* WORK TO COMPLETE: Could you transcribe the restricted stock agreement below in full, word for word?
### TEXT TO READ
RESTRICTED STOCK AGREEMENT
    
ARC Document Solutions, Inc. (the “Company”) hereby grants the following award of restricted stock pursuant to its 2021 Incentive Plan. The terms and conditions attached hereto are also a part hereof.

Notice of Grant

Name of recipient (the “Participant”):
 
Grant Date:
Number of shares of the restricted common stock, $0.001 par value per share (the “Common Stock”) awarded (“Restricted Shares”):
Vesting Start Date:

Vesting Schedule:
Vesting Date:
Number of Shares that Vest:
All vesting is dependent on the Participant remaining an Eligible Participant, as provided herein.

This restricted stock award satisfies in full all commitments that the Company has to the Participant with respect to the issuance of stock, stock options or other equity securities.


ARC Document Solutions, Inc.
                    
Signature of Participant
                    
Street Address
By:                    
Name of Officer:
Title:
                    
City/State/Zip Code







ARC Document Solutions, Inc.
Restricted Stock Agreement
Incorporated Terms and Conditions
For valuable consideration, receipt of which is acknowledged, the parties hereto agree as follows:
1.Issuance of Restricted Shares.
(a) In consideration of services rendered and to be rendered to the Company by the Participant, the Company has granted to the Participant, subject to the terms and conditions in this Restricted Stock Agreement (this “Agreement”) and in the Company’s 2021 Incentive Plan (the “Plan”), an award of Restricted Shares as set forth in the Notice of Grant that forms part of this Agreement (the “Notice of Grant”) effective as of the Grant Date set forth on the Notice of Grant.
######
### DATASET
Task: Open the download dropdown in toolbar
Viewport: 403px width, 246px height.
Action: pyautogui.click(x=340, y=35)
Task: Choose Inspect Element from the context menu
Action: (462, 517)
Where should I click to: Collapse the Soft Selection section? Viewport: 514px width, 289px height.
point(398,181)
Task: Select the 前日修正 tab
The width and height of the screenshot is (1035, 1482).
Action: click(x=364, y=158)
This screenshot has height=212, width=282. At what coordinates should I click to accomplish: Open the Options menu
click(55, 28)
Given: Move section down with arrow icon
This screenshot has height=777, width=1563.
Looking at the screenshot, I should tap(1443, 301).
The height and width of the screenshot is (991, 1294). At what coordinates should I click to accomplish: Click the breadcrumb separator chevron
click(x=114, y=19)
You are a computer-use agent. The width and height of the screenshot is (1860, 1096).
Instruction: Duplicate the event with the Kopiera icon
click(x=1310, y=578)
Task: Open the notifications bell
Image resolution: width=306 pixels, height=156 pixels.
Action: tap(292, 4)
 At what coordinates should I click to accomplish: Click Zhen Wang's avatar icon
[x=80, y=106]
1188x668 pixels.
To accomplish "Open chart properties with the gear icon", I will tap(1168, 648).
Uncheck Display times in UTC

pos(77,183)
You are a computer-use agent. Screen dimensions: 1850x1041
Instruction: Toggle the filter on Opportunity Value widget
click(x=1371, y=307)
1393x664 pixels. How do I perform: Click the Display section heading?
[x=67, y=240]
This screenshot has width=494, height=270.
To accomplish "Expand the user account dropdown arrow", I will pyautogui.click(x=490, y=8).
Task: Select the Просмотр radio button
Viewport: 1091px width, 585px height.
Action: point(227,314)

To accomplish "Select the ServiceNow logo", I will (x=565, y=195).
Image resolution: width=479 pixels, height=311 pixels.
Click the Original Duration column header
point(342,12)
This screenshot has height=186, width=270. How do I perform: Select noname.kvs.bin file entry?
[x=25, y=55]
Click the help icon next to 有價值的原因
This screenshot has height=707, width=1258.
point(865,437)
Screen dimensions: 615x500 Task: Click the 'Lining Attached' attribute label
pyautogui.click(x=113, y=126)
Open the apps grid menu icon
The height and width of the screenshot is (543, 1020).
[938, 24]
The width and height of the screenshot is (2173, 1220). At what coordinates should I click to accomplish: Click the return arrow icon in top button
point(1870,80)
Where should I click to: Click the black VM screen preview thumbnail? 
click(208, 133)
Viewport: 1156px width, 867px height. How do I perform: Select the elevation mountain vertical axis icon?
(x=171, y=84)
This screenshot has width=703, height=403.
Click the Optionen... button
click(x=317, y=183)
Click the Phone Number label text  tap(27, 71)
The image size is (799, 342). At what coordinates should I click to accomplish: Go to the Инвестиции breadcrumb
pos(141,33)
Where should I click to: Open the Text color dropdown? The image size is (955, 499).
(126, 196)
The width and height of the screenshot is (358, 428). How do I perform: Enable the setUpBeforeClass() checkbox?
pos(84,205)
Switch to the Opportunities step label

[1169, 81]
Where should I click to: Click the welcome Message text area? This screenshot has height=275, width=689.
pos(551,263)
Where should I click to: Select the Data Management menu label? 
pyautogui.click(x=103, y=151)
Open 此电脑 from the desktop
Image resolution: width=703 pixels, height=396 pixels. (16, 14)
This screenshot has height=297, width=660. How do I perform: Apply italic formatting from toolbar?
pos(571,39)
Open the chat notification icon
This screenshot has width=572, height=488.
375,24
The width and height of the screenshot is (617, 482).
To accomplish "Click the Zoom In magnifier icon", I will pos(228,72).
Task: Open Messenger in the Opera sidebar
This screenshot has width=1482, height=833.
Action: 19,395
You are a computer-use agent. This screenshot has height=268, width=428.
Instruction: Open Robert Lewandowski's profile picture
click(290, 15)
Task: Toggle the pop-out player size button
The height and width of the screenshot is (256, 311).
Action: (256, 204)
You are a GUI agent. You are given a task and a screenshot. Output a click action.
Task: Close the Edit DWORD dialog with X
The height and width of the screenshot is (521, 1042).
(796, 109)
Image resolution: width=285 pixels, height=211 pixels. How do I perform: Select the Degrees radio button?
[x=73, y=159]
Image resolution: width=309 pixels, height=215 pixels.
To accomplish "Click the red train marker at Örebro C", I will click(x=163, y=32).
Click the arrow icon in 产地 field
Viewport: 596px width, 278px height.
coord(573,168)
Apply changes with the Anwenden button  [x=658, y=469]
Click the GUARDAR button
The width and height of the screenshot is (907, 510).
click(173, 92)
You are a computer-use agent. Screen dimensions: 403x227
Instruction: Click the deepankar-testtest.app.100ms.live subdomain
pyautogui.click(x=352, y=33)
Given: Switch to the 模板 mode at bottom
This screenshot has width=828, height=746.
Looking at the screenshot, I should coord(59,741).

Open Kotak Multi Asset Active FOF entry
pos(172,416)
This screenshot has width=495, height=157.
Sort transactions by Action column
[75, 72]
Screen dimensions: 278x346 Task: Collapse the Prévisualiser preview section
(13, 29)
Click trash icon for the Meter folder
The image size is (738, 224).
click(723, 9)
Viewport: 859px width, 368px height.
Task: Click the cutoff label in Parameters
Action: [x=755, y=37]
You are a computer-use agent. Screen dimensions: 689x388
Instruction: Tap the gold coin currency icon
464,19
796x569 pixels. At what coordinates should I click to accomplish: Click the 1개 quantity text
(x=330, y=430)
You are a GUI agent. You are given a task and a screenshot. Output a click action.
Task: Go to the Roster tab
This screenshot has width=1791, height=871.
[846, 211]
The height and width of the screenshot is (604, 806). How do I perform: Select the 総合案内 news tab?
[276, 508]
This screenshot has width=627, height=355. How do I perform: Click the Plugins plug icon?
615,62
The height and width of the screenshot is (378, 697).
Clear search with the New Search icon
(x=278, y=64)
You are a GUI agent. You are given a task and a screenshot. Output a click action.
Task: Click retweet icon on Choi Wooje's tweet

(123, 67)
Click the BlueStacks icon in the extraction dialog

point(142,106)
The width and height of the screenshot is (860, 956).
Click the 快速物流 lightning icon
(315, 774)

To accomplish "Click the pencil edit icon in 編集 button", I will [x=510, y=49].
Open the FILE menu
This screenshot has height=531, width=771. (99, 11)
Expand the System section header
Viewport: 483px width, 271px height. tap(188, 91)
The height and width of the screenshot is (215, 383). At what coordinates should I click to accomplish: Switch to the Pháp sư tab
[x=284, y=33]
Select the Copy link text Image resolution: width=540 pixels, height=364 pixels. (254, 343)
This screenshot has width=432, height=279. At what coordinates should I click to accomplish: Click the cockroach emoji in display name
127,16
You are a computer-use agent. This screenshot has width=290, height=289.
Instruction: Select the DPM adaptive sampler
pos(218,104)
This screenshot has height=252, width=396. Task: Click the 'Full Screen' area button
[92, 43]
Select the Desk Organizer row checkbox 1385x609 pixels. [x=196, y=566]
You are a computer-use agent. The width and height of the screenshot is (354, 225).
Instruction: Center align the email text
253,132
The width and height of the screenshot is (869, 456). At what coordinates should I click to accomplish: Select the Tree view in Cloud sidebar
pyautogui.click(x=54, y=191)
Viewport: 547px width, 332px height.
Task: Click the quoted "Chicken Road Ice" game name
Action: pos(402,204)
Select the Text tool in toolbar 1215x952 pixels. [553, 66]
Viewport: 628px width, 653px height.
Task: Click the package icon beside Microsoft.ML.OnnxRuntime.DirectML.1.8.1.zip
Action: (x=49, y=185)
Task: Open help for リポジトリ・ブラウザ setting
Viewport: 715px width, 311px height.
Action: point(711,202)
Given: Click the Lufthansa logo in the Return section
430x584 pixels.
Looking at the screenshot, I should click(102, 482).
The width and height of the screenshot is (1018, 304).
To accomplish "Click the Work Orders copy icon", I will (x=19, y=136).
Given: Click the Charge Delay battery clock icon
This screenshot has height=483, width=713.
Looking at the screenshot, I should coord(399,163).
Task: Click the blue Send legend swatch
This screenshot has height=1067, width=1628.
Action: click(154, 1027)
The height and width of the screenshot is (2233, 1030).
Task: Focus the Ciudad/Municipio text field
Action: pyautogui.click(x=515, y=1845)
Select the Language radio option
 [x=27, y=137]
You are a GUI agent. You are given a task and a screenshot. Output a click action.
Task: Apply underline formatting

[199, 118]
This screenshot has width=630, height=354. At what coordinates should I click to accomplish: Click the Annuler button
######
* TASK RESPONSE:
RESTRICTED STOCK AGREEMENT
    
ARC Document Solutions, Inc. (the “Company”) hereby grants the following award of restricted stock pursuant to its 2021 Incentive Plan. The terms and conditions attached hereto are also a part hereof.

Notice of Grant

Name of recipient (the “Participant”):
 
Grant Date:
Number of shares of the restricted common stock, $0.001 par value per share (the “Common Stock”) awarded (“Restricted Shares”):
Vesting Start Date:

Vesting Schedule:
Vesting Date:
Number of Shares that Vest:
All vesting is dependent on the Participant remaining an Eligible Participant, as provided herein.

This restricted stock award satisfies in full all commitments that the Company has to the Participant with respect to the issuance of stock, stock options or other equity securities.


ARC Document Solutions, Inc.
                    
Signature of Participant
                    
Street Address
By:                    
Name of Officer:
Title:
                    
City/State/Zip Code







ARC Document Solutions, Inc.
Restricted Stock Agreement
Incorporated Terms and Conditions
For valuable consideration, receipt of which is acknowledged, the parties hereto agree as follows:
1.Issuance of Restricted Shares.
(a) In consideration of services rendered and to be rendered to the Company by the Participant, the Company has granted to the Participant, subject to the terms and conditions in this Restricted Stock Agreement (this “Agreement”) and in the Company’s 2021 Incentive Plan (the “Plan”), an award of Restricted Shares as set forth in the Notice of Grant that forms part of this Agreement (the “Notice of Grant”) effective as of the Grant Date set forth on the Notice of Grant.